• **EXERCISE PROMPT**
Only the stretch of the listing below that runs from the line with "Lakeballs (33, 611)" through the line with "Driving irons (heren) (58, 132)" is to be printed, exactly and with both ends.

• **RAW DATA**
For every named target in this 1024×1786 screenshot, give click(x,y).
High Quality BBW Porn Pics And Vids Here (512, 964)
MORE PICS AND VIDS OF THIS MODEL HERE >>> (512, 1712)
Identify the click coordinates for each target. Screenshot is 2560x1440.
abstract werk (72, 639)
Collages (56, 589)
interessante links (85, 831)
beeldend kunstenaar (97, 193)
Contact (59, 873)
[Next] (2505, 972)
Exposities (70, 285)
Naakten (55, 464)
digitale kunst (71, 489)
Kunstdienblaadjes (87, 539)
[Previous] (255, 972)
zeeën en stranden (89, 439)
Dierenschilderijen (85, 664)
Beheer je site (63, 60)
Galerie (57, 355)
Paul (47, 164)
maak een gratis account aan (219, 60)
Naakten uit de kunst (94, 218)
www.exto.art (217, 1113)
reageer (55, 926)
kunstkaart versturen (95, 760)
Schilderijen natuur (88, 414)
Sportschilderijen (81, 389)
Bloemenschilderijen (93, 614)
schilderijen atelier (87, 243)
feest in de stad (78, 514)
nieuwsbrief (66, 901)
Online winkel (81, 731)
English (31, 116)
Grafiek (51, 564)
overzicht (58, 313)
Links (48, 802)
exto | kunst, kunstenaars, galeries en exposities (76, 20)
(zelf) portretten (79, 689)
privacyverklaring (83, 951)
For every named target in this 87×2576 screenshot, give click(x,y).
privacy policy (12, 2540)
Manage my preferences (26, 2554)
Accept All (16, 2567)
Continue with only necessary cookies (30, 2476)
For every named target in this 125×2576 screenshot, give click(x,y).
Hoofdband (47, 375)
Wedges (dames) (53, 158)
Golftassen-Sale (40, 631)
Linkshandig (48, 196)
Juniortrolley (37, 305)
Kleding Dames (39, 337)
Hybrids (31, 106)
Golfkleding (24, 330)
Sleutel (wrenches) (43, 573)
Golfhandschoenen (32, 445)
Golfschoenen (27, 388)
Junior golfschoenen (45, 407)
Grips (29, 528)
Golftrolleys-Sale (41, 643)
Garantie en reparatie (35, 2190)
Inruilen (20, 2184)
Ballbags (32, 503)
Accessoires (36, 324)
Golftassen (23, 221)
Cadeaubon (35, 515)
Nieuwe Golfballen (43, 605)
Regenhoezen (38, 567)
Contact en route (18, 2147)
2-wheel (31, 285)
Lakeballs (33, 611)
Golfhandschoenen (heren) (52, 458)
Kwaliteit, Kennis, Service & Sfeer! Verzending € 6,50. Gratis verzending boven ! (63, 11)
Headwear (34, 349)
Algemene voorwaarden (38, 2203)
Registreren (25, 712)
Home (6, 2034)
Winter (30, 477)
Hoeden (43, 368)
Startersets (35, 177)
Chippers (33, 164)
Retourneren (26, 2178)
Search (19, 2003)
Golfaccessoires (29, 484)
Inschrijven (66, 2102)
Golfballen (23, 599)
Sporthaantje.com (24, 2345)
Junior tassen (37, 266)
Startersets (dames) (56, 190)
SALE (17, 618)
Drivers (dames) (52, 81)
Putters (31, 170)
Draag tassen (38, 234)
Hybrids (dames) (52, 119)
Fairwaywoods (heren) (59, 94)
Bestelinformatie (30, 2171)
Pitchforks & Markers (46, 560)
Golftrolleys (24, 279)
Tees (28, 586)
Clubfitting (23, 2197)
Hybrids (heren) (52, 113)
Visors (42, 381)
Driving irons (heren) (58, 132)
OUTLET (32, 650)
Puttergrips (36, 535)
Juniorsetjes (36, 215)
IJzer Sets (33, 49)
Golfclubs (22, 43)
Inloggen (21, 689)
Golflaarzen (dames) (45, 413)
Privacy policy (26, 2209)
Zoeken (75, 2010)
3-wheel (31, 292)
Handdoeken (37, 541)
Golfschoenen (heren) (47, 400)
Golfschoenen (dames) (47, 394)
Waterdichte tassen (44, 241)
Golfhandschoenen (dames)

• **OUTPUT FOR THIS TASK**
Lakeballs (33, 611)
Golfhandschoenen (heren) (52, 458)
Kwaliteit, Kennis, Service & Sfeer! Verzending € 6,50. Gratis verzending boven ! (63, 11)
Headwear (34, 349)
Algemene voorwaarden (38, 2203)
Registreren (25, 712)
Home (6, 2034)
Winter (30, 477)
Hoeden (43, 368)
Startersets (35, 177)
Chippers (33, 164)
Retourneren (26, 2178)
Search (19, 2003)
Golfaccessoires (29, 484)
Inschrijven (66, 2102)
Golfballen (23, 599)
Sporthaantje.com (24, 2345)
Junior tassen (37, 266)
Startersets (dames) (56, 190)
SALE (17, 618)
Drivers (dames) (52, 81)
Putters (31, 170)
Draag tassen (38, 234)
Hybrids (dames) (52, 119)
Fairwaywoods (heren) (59, 94)
Bestelinformatie (30, 2171)
Pitchforks & Markers (46, 560)
Golftrolleys (24, 279)
Tees (28, 586)
Clubfitting (23, 2197)
Hybrids (heren) (52, 113)
Visors (42, 381)
Driving irons (heren) (58, 132)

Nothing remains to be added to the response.